На протяжении столетий британский флот определял отношение Британии к Европе. Но морские битвы в свете полного преобладания Британии как бы «закончились» — со времен Трафальгара не было столь крупных морских сражений. И под руководством адмирала Фишера британский флот в начале XX в. в очередной раз готовился к Трафальгару, исходя из умения быстрой концентрации сил, маневренности и плотности огня. Фишер верил в решающее сражение, которое произойдет где-то в Северном море, ближе к северу Германии, чем к югу Франции. Но началась мировая война, а решающее сражение не наступало. Имитация Трафальгара имела место в мае 1916 г. на траверзе Ютланда. Два гигантских флота устремились навстречу друг другу. Британский флот потерял четырнадцать кораблей, германский одиннадцать; немцы вернулись в свои гавани.
Но блокада работала. Да, не было Трафальгара, но Германия лишилась всякого подвоза. Германский импорт зерновых упал с 860 тыс. тонн до 82 тыс.; подвоз фруктов сократился с 105 тыс. тонн до нуля. А Британия при помощи своего флота обеспечила себя всем необходимым. И поэтому британскому флоту было что праздновать 11 ноября 1918 г. Лондон был и оставался самым большим портом в мире. Он давал богатство, он давал мировое могущество, он соединял Британию со всеми частями планеты.

РАБОЧИЕ ЗАДАНИЯ
1. Сколько кораблей потерял британский флот в сражении у Ютланда, согласно тексту о британском флоте?
2. Воспроизведите без изменений часть текста о британском флоте, которая начинается со слов «Но блокада работала.» и продолжается до слов «всеми частями планеты.» включительно.

ПРЕДОСТАВЛЕННЫЙ МАТЕРИАЛ
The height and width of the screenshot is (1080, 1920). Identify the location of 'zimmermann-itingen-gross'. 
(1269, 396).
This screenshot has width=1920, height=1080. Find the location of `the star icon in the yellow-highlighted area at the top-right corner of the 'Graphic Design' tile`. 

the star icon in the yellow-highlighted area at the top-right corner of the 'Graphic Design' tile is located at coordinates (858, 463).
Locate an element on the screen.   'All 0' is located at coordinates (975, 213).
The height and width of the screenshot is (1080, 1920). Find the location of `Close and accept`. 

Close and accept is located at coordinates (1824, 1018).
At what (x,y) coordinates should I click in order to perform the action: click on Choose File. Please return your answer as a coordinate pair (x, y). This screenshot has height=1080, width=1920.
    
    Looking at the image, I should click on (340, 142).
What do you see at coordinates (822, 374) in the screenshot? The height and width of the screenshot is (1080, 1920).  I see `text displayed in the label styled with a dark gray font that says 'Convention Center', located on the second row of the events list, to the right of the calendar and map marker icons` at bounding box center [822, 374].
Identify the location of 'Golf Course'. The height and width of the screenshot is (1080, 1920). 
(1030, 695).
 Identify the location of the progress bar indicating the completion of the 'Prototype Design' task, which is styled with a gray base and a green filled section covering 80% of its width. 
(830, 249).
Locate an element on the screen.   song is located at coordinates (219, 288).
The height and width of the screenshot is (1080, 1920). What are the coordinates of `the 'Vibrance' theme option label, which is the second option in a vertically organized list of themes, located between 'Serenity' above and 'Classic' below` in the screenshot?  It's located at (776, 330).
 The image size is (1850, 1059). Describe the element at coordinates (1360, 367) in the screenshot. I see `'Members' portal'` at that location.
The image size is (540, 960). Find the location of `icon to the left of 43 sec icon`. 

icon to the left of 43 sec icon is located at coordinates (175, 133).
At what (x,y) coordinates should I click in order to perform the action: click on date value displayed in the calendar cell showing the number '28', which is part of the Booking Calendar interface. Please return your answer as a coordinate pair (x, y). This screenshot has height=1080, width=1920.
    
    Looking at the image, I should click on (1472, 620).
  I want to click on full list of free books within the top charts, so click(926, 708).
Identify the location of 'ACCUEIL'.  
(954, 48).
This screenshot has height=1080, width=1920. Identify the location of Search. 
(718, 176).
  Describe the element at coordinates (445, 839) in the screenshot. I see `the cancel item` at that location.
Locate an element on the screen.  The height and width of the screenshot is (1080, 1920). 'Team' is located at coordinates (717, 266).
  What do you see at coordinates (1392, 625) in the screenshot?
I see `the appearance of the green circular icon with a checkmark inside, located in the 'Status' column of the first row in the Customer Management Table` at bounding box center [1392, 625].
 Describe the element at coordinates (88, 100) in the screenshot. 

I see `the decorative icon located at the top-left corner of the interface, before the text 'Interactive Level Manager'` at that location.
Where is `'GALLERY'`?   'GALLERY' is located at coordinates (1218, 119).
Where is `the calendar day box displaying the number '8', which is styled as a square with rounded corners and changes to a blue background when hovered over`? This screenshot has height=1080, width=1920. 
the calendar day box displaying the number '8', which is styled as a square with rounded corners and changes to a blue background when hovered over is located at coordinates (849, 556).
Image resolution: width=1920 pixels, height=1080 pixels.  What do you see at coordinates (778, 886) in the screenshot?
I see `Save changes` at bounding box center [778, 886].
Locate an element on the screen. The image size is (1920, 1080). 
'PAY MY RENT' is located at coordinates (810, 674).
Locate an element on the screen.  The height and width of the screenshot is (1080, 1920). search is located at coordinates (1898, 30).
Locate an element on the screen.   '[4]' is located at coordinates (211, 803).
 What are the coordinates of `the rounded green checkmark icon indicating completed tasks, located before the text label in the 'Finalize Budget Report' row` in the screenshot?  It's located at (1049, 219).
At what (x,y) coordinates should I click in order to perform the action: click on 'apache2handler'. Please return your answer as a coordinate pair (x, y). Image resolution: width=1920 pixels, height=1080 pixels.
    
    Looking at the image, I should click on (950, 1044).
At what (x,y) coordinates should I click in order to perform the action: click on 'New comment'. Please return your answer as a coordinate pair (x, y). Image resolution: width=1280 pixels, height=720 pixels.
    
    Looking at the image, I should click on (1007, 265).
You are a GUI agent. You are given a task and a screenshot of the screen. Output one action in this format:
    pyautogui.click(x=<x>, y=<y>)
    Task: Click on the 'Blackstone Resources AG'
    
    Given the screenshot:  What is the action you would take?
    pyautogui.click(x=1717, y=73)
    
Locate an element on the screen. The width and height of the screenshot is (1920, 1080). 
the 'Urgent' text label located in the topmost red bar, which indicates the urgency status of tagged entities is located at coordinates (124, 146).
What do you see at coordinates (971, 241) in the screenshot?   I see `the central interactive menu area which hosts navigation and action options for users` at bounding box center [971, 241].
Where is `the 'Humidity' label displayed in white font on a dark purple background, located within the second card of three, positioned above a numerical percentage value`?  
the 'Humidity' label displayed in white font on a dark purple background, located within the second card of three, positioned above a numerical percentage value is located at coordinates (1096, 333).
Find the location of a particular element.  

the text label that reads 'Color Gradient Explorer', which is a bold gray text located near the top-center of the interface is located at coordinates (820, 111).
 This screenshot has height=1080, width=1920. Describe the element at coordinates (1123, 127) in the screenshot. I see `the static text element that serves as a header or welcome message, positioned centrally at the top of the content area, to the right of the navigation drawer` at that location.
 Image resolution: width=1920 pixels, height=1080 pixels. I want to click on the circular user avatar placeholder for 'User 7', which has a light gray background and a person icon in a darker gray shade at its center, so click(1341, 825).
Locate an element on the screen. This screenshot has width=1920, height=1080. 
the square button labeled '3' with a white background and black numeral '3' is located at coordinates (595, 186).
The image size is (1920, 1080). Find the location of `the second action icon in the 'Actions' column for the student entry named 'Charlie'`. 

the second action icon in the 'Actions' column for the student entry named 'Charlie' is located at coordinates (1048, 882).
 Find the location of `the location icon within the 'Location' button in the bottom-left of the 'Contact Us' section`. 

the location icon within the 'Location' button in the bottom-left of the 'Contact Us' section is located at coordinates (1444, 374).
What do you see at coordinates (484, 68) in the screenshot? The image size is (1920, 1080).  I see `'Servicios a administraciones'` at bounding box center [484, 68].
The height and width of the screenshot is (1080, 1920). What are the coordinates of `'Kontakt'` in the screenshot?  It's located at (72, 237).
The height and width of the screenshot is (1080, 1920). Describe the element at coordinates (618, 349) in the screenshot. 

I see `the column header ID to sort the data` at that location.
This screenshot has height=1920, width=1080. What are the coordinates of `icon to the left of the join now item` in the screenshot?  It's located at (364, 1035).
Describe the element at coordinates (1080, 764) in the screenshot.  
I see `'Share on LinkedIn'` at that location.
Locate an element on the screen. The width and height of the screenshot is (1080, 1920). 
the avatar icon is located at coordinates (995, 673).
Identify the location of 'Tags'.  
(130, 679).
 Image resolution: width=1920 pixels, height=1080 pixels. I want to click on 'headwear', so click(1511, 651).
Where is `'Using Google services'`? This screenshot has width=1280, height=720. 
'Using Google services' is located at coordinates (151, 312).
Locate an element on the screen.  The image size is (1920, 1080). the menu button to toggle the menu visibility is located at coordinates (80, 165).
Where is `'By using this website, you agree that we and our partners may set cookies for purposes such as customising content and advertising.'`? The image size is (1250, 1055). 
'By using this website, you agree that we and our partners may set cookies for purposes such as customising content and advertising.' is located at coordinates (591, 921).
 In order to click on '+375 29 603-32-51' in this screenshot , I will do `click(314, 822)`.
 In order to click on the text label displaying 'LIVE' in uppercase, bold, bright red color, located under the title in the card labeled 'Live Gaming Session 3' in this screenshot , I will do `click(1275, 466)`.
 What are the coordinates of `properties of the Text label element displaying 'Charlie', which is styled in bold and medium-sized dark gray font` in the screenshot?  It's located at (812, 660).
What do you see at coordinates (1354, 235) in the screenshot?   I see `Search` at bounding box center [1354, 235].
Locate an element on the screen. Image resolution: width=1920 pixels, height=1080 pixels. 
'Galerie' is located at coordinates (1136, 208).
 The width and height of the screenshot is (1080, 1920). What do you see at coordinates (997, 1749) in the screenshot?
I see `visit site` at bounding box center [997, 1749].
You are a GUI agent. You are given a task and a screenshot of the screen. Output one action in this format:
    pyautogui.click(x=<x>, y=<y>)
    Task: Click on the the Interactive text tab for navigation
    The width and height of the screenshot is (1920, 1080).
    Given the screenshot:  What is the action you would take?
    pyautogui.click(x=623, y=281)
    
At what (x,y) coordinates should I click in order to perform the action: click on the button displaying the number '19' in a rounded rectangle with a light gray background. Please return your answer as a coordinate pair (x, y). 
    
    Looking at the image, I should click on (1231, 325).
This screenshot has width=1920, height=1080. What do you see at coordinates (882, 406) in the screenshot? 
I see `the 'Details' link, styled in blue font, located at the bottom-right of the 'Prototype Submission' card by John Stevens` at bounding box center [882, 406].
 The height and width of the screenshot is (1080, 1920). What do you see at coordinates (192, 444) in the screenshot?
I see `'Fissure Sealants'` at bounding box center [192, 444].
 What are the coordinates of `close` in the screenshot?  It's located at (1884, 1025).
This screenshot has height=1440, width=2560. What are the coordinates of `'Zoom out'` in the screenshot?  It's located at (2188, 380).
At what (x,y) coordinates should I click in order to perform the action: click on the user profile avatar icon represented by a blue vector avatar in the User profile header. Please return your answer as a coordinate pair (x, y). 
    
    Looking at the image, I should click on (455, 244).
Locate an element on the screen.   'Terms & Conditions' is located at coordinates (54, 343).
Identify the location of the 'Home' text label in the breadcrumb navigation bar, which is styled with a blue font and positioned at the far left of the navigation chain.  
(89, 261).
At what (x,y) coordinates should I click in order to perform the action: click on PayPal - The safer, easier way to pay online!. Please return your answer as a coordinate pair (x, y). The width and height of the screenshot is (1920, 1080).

РЕЗУЛЬТАТЫ ЗАДАНИЙ
1. Четырнадцать кораблей.

2.
Но блокада работала. Да, не было Трафальгара, но Германия лишилась всякого подвоза. Германский импорт зерновых упал с 860 тыс. тонн до 82 тыс.; подвоз фруктов сократился с 105 тыс. тонн до нуля. А Британия при помощи своего флота обеспечила себя всем необходимым. И поэтому британскому флоту было что праздновать 11 ноября 1918 г. Лондон был и оставался самым большим портом в мире. Он давал богатство, он давал мировое могущество, он соединял Британию со всеми частями планеты.